ByteDance released the inference code and weights for Bernini-R, an open-weights video generation and editing model, on June 1, 2026. The release ships under Apache 2.0 and covers text-to-image, image-to-image, text-to-video, and several video editing modes in a single stack.
Bernini is a unified framework that pairs a multimodal language model semantic planner with a diffusion transformer renderer. ByteDance claims first-tier performance against closed commercial models on video editing tasks in pairwise human evaluations.

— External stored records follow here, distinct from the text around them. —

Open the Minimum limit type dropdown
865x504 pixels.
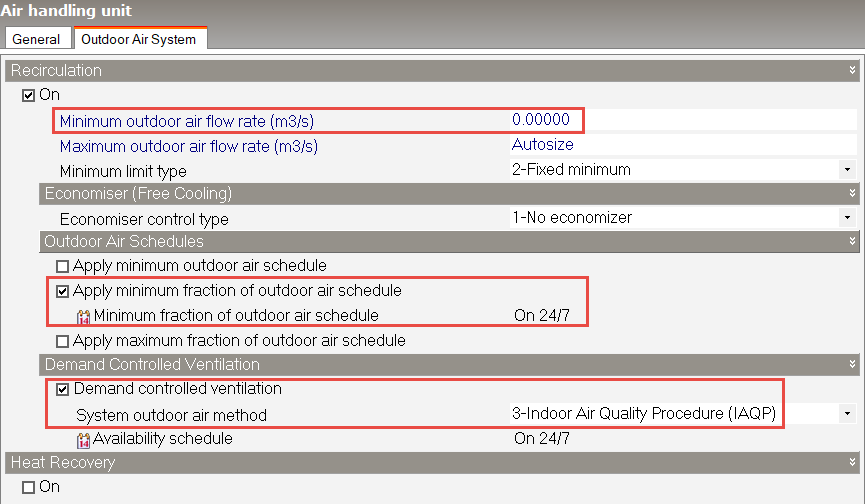[847, 170]
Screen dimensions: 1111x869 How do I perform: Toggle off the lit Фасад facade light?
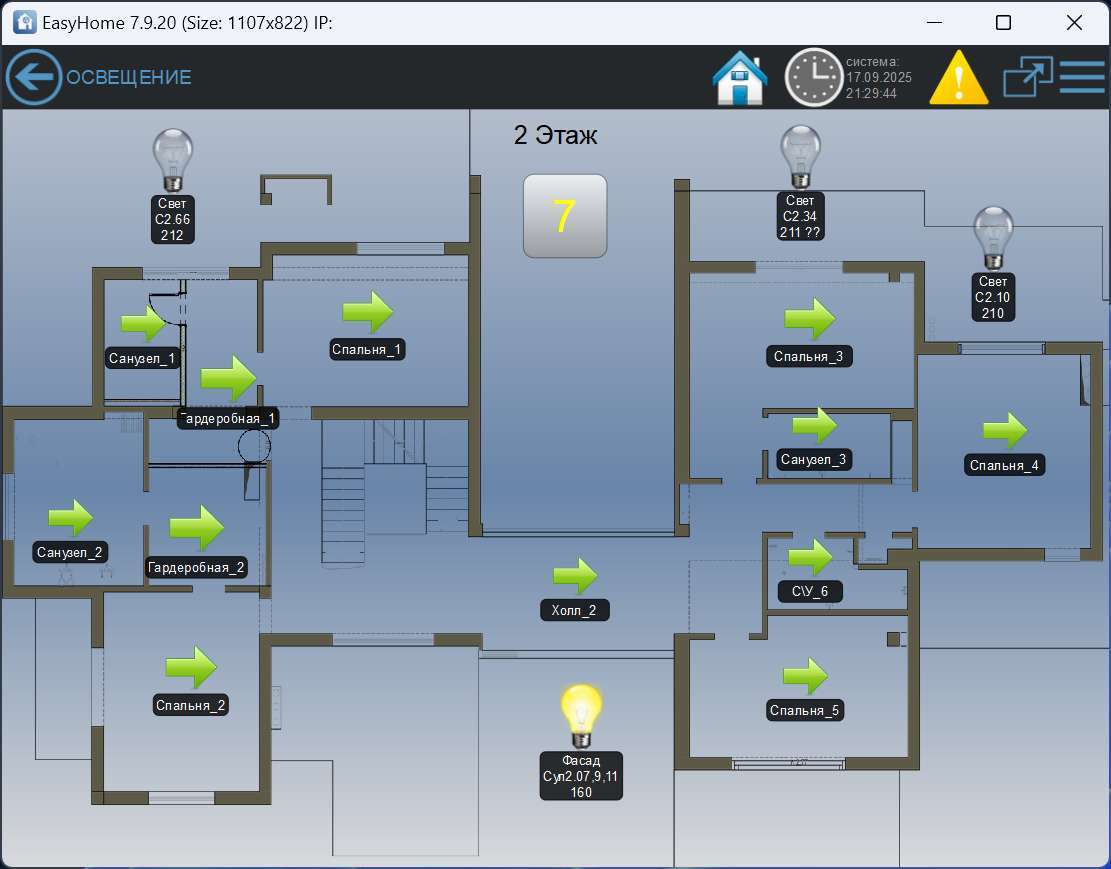coord(581,712)
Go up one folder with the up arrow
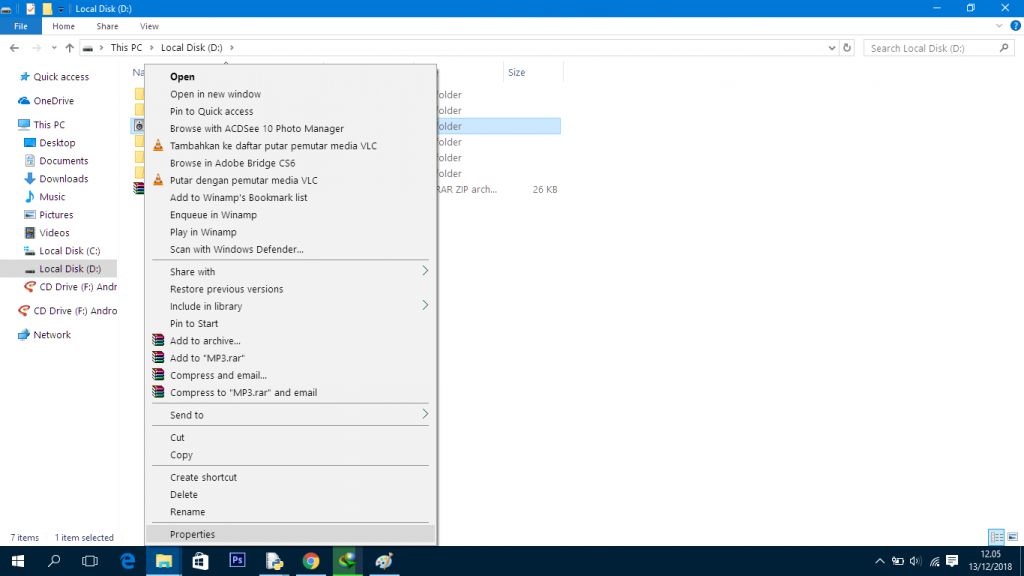This screenshot has height=576, width=1024. (x=69, y=48)
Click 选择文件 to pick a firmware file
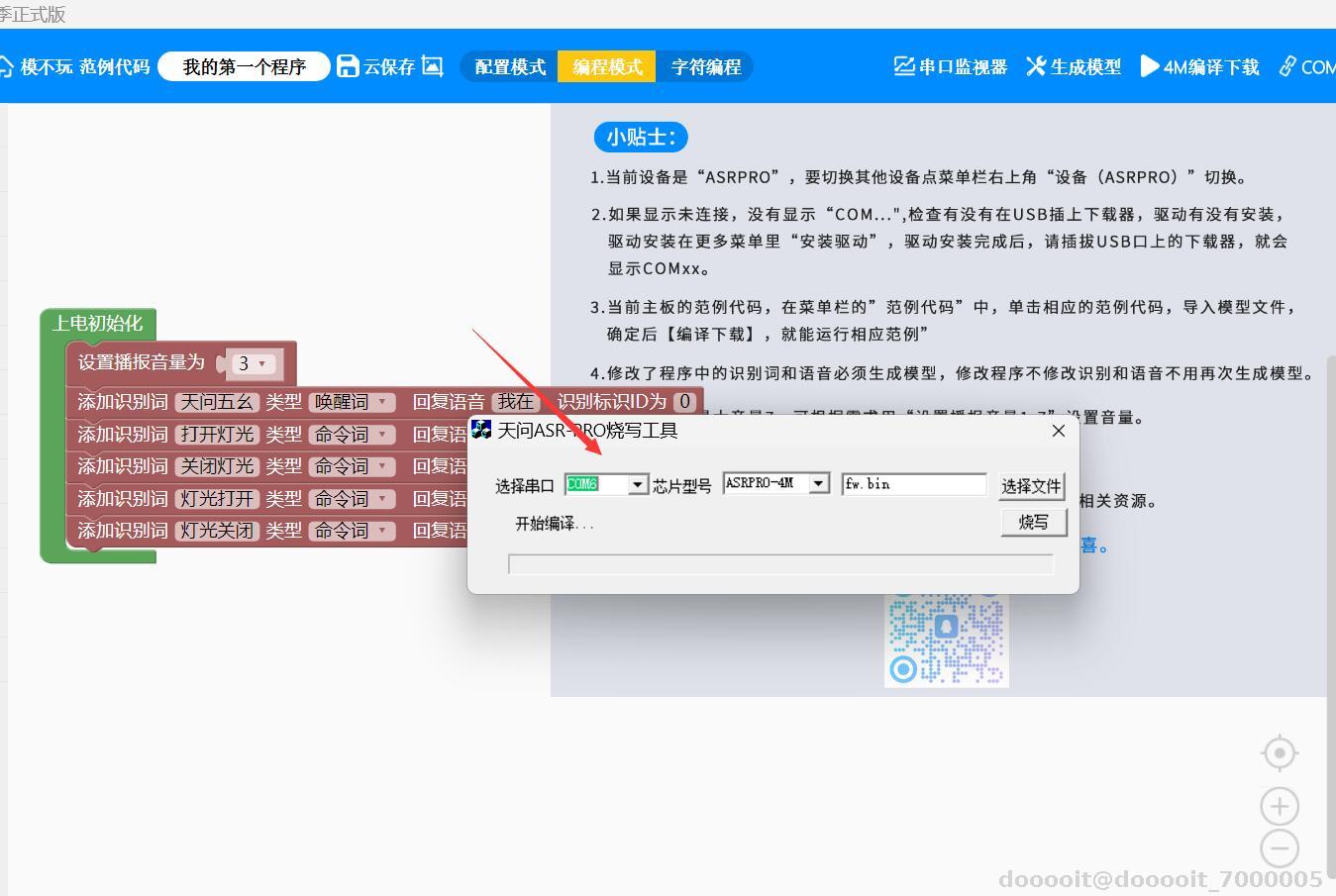1336x896 pixels. [1031, 485]
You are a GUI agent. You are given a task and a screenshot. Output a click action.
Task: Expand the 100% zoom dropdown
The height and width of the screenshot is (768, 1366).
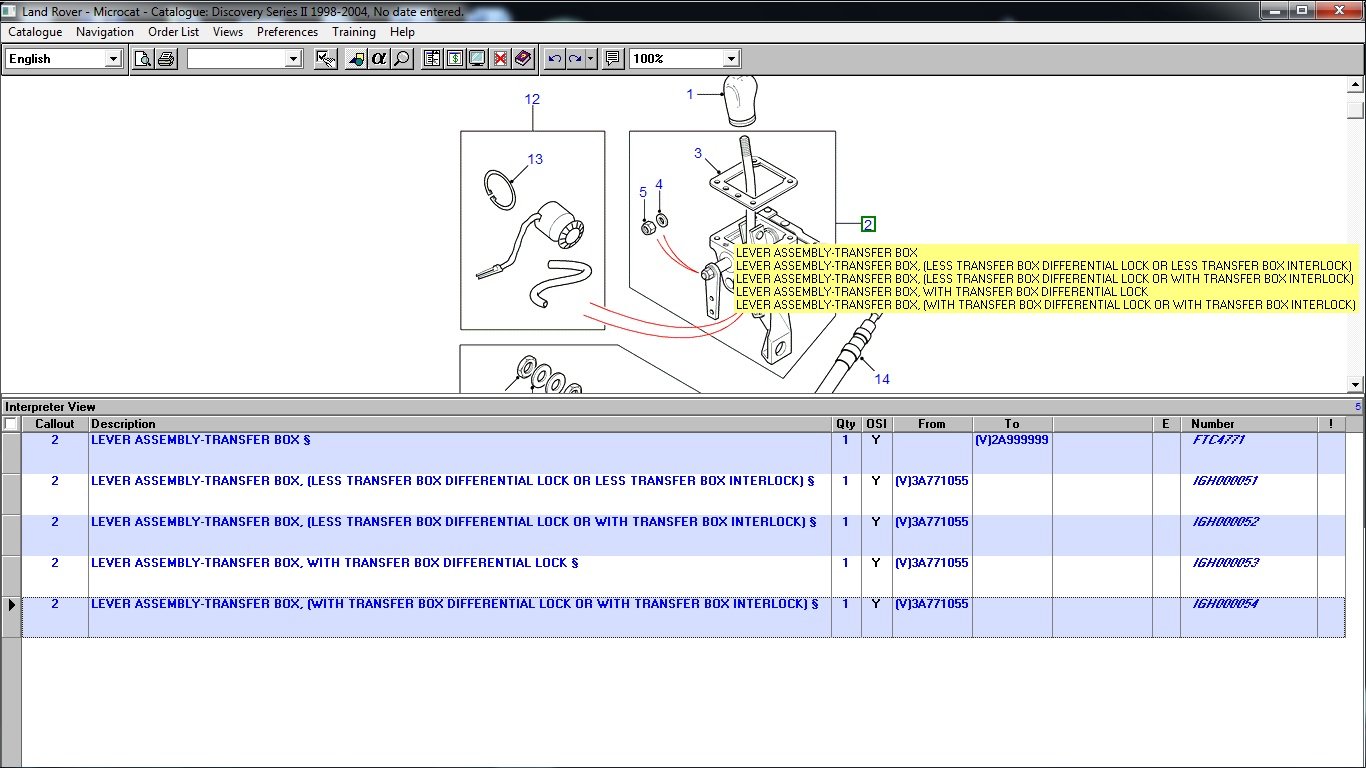pos(731,59)
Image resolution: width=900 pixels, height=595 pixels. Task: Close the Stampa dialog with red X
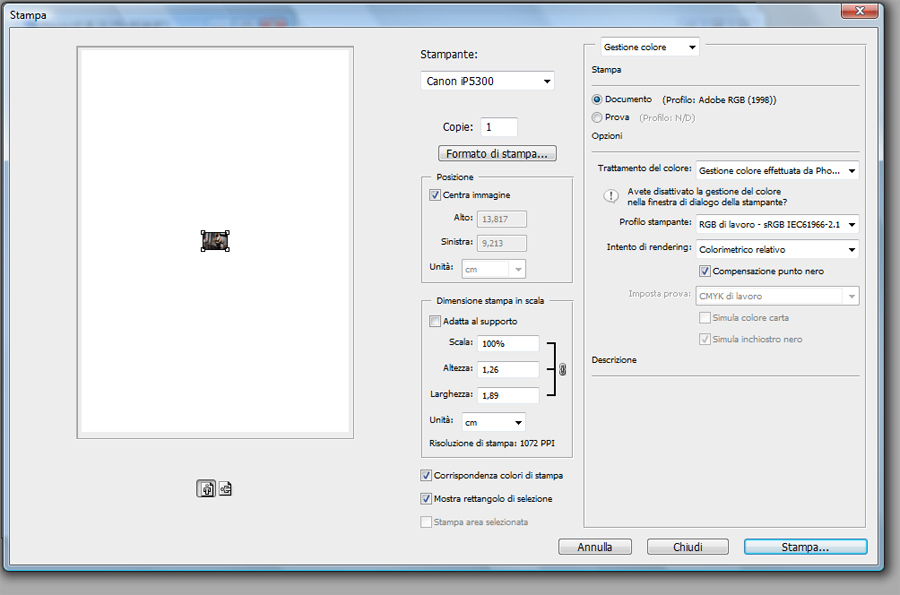point(853,11)
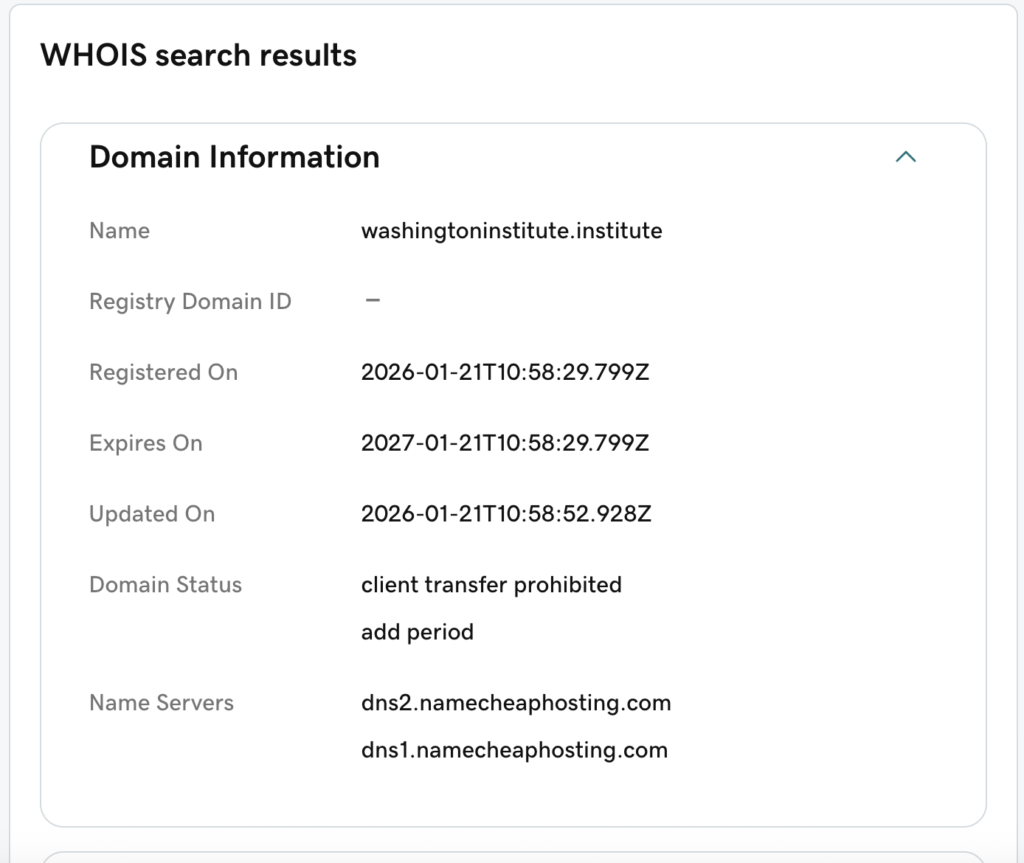Viewport: 1024px width, 863px height.
Task: Select the Registered On timestamp value
Action: pos(505,372)
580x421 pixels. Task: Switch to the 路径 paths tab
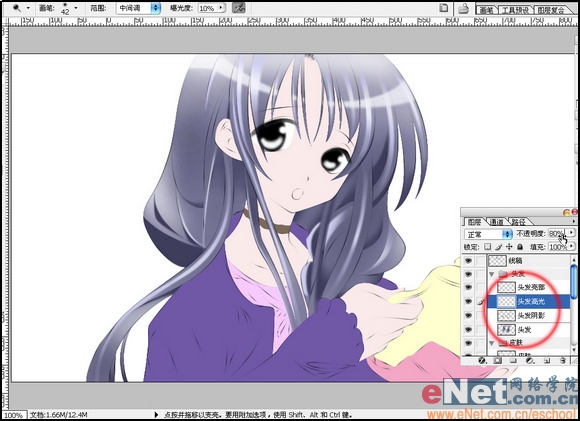pyautogui.click(x=519, y=222)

Try It: Local Video Editing on a Hopper Box
If you already have a Hopper-class GPU (H100, H200, or H800), Bernini-R is a clean drop-in for editing-focused workflows that previously required calling Runway, Pika, or Kling APIs. Pull the Bernini source repository on GitHub, set up PyTorch 2.5.1 with CUDA 12.4, and run the reference-guided editing pipeline on a clip plus a still reference to retarget motion, swap subjects, or extend scenes. Multi-GPU setups (8x H100 in ByteDance's examples) use Ulysses sequence parallelism for higher resolutions. Non-Hopper CUDA GPUs fall back to FlashAttention-2 or PyTorch SDPA, which means a single A100 or 4090 can run smaller test renders before you commit to a Hopper rental.
Why It Matters
Open-weights video editing has lagged image and text generation badly. Until recently the only credible Apache 2.0 options for video-to-video work were Wan2.2 and Cosmos, both more biased toward generation than precision editing. Bernini-R targets the editing arena directly, and the companion paper "Bernini: Latent Semantic Planning for Video Diffusion" on arXiv describes a Segment-Aware 3D Rotary Positional Embedding scheme purpose-built for the editing case. For creators priced out of Runway Aleph or stuck on the Adobe Premiere Generative Extend wait list, a self-hostable editing backbone changes the math on shot fixes, B-roll generation, and motion retargeting.
Key Details
Bernini-R builds on the Wan2.2-T2V-A14B components for VAE and UMT5 text encoding, and uses Qwen2.5-VL-7B-Instruct as the semantic planner. The renderer is a diffusion transformer. Recommended inference stack is FlashAttention-3 on Hopper, Python 3.11.2, CUDA Toolkit 12.4. The release includes both the model weights and the inference code; training code and dataset details are not in scope for this drop.
What to Do Next
If video editing is core to your workflow, clone the GitHub repo this week and run the reference-to-video example against a 5-second test clip to benchmark quality against your current API spend. If you do not own Hopper hardware, watch the ComfyUI and Diffusers communities for quantized GGUF or FP8 ports, which historically land within a week or two of a major ByteDance release. Editors evaluating NVIDIA Cosmos open models should add Bernini-R to the same comparison shortlist.